In this study, the researchers divided the female mice into three groups: a standard diet group (control), a calorie-restricted diet group, and an intermittent fasting group that was fed every other day. The latter two groups consumed 10% less calories than the control group.
In three months, compared with the other two groups, the mice in the intermittent fasting group showed better long-term memory consolidation ability.
The researchers studied the brains of these mice and confirmed that Klotho is an important regulator of adult hippocampal neurogenesis, and proposed that it is a new molecular mechanism through which intermittent fasting may improve cognitive ability .

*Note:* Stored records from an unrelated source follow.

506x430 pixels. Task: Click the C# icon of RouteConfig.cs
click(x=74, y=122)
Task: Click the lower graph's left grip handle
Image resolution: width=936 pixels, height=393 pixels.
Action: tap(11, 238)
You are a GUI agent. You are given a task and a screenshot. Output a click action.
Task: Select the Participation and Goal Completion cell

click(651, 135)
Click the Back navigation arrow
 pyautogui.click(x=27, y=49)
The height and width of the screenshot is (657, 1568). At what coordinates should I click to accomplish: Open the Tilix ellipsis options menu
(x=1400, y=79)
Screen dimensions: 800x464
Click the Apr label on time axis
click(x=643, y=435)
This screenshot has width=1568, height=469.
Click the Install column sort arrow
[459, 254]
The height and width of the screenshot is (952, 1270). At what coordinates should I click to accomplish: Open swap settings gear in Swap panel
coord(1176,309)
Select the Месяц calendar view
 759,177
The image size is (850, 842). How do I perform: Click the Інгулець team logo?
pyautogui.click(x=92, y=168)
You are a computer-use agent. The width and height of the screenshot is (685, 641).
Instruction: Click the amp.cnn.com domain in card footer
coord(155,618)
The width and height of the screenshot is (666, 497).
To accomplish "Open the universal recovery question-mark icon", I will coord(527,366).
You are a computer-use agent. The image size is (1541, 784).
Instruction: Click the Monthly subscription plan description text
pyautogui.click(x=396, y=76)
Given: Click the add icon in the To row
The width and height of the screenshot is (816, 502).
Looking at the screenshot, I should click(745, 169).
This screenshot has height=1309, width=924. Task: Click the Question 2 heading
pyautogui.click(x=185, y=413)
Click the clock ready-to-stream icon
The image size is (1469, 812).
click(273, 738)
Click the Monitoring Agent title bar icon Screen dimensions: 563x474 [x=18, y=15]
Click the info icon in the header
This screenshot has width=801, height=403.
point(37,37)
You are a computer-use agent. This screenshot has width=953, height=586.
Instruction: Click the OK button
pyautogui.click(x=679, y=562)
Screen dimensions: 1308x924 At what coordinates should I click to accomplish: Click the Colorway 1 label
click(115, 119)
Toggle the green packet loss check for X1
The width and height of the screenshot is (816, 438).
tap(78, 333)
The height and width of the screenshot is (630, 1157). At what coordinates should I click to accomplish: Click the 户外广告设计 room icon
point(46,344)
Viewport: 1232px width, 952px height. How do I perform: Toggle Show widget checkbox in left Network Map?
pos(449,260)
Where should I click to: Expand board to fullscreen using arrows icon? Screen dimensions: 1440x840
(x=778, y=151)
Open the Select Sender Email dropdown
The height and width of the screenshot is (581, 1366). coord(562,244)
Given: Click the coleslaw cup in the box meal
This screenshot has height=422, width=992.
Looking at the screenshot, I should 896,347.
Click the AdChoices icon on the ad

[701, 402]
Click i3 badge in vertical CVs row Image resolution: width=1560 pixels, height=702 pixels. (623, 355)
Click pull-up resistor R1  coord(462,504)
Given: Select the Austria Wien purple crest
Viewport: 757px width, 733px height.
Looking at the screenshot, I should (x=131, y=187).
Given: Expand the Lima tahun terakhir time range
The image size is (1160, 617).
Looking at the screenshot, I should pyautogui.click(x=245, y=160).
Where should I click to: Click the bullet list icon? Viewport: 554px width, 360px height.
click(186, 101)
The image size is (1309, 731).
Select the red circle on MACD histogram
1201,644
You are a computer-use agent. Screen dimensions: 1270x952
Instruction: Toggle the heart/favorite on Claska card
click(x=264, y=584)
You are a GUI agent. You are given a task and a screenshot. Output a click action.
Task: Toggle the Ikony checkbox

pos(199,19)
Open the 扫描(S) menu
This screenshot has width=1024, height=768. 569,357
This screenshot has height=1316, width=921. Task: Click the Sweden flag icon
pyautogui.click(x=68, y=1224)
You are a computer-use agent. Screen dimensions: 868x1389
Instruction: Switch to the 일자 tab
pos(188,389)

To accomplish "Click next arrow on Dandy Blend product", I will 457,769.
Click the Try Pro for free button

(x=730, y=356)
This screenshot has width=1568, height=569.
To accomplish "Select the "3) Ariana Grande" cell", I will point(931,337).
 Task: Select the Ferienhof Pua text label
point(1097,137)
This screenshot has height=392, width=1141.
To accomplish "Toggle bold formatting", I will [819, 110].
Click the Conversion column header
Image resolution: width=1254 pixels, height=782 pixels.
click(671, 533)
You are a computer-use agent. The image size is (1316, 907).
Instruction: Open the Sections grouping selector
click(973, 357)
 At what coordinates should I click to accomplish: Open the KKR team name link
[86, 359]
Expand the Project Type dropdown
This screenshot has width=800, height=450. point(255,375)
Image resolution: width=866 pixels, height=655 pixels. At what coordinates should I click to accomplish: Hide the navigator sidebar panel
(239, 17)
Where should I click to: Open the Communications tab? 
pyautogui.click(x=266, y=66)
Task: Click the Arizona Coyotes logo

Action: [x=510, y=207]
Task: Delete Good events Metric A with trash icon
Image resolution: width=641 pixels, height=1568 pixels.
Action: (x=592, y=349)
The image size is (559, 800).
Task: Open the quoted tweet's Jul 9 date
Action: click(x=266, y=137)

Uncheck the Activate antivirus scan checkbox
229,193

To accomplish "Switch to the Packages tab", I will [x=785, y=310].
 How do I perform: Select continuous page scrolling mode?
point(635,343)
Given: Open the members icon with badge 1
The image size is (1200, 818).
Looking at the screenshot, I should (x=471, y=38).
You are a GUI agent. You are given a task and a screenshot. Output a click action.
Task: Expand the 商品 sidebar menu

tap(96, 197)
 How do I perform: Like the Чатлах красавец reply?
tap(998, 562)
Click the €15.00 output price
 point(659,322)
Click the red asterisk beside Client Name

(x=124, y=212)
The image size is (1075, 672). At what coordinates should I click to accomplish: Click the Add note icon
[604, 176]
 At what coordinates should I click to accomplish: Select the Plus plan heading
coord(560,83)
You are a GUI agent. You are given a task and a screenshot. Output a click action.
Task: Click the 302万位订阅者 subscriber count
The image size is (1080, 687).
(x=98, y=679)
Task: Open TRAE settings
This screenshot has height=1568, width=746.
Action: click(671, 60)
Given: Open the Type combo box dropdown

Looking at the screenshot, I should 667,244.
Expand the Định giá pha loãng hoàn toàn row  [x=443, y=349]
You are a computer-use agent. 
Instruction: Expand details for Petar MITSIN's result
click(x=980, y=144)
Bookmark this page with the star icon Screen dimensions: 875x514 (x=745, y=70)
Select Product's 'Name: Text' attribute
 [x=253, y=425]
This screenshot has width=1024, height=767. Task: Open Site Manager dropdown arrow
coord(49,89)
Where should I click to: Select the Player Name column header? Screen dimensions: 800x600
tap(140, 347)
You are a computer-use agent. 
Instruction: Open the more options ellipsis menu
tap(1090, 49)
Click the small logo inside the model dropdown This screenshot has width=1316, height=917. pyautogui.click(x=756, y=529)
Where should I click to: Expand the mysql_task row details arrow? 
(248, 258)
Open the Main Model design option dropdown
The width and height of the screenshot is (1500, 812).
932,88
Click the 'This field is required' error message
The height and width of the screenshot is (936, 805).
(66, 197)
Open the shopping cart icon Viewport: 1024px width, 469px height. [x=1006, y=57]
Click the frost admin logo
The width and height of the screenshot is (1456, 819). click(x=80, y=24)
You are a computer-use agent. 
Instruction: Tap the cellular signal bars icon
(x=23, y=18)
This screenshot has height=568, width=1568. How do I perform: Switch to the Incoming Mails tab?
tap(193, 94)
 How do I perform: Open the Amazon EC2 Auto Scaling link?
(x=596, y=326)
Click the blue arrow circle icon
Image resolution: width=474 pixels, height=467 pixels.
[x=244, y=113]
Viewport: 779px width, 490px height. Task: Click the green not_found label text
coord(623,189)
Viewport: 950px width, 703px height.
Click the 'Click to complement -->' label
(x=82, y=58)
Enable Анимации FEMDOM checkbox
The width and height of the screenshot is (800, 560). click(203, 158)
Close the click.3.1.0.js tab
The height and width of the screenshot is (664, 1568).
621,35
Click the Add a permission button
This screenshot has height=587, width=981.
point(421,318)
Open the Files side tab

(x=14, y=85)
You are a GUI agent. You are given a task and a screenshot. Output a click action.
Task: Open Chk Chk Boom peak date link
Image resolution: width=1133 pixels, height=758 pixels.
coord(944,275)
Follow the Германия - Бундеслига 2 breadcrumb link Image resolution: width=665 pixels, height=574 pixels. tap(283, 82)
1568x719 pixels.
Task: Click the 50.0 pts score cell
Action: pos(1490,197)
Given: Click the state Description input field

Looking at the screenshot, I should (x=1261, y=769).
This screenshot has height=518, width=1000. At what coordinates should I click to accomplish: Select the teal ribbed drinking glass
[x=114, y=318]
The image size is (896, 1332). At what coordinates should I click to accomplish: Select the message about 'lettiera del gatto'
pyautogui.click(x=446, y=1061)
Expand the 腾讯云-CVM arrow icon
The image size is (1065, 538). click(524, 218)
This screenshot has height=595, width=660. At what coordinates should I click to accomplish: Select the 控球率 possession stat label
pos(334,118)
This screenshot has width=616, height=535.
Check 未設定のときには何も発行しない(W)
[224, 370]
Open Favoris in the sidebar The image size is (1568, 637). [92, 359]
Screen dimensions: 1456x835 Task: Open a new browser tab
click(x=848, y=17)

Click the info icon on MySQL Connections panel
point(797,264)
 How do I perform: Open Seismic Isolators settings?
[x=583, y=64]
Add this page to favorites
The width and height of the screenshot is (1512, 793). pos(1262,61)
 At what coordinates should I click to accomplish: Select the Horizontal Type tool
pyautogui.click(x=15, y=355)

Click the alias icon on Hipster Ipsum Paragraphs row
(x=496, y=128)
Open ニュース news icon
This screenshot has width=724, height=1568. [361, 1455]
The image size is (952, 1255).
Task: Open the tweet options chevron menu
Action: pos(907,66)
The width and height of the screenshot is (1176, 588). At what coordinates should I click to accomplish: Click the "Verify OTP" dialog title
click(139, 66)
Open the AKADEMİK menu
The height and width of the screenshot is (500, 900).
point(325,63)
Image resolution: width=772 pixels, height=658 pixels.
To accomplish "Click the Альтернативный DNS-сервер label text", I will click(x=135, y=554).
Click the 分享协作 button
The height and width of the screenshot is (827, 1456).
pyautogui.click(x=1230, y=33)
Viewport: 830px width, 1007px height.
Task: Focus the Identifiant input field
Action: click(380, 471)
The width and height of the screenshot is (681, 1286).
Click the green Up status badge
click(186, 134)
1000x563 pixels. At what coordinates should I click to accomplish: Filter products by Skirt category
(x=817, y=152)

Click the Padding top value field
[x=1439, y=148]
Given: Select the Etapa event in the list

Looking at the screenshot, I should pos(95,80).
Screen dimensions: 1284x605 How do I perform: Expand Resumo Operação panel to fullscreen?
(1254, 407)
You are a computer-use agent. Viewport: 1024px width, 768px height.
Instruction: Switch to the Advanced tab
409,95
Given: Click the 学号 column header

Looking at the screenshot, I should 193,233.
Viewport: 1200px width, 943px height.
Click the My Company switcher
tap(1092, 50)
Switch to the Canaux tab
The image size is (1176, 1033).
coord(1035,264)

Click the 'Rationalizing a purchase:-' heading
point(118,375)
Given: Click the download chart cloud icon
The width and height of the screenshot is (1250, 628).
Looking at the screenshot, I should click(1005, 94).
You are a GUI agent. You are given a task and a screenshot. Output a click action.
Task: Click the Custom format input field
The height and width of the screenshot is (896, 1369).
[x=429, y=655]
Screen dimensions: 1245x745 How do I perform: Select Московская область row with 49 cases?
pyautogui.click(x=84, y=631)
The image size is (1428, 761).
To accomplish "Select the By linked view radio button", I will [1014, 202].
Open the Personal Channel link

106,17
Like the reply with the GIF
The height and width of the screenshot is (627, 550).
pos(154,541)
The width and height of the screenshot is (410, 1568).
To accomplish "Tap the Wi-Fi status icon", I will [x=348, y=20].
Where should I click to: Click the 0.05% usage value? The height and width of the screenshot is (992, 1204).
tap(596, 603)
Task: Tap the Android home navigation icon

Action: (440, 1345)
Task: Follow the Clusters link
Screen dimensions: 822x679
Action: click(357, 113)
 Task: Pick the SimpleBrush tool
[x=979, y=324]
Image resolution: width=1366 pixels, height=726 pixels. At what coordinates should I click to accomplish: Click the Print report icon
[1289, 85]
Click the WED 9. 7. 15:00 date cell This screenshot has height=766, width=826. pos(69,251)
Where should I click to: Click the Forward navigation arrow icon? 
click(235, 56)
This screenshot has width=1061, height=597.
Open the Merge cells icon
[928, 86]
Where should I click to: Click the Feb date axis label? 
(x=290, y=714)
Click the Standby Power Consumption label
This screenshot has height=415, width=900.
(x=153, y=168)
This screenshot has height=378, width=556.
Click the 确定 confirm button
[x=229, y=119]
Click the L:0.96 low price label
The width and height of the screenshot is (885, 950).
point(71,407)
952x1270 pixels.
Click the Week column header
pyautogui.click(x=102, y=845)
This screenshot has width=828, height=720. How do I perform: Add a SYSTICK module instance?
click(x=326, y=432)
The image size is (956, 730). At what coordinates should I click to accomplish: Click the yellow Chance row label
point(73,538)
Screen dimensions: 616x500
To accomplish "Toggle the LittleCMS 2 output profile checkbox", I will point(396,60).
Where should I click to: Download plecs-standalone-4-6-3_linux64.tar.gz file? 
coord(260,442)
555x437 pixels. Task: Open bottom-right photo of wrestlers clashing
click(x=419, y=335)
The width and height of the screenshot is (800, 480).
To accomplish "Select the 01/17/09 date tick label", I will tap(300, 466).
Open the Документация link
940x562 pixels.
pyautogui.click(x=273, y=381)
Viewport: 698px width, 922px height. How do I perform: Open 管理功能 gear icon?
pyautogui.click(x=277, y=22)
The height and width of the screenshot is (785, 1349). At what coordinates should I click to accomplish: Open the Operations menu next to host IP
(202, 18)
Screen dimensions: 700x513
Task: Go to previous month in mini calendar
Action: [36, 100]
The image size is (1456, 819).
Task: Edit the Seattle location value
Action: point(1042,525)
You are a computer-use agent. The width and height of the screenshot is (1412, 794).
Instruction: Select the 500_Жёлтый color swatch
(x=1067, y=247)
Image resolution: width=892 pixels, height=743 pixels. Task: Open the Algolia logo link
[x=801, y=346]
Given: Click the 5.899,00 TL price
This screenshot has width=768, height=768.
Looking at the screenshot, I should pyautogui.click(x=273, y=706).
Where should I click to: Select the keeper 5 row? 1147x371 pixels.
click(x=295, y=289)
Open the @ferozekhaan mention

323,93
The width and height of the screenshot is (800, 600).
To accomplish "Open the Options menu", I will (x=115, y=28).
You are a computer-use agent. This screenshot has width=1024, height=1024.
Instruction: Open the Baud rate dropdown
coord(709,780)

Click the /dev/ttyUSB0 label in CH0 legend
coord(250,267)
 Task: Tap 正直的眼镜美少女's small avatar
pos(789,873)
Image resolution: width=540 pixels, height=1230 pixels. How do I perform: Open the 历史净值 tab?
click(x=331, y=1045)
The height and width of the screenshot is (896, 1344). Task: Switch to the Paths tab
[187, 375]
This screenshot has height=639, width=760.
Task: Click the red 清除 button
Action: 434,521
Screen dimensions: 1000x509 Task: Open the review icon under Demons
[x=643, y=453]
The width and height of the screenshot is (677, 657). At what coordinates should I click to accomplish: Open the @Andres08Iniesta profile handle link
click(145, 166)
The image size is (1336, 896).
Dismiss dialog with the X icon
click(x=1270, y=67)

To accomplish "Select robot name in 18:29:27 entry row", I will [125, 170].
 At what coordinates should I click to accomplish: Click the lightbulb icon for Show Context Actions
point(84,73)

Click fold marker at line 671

The corresponding author of the study, Dr. Sandrine Thuret, of the Department of Basic and Clinical Neuroscience at the Institute of Psychology and Neuroscience at King’s College London, said: “We now have a deeper understanding of why intermittent fasting promotes adult neurogenesis. Our research The results show that Klotho is not only necessary, but also plays a central role in adult neurogenesis. This research shows that intermittent fasting can be an effective means to improve human long-term memory.”
The researchers now hope to repeat this study among human participants in order to further explore the effects of intermittent diets.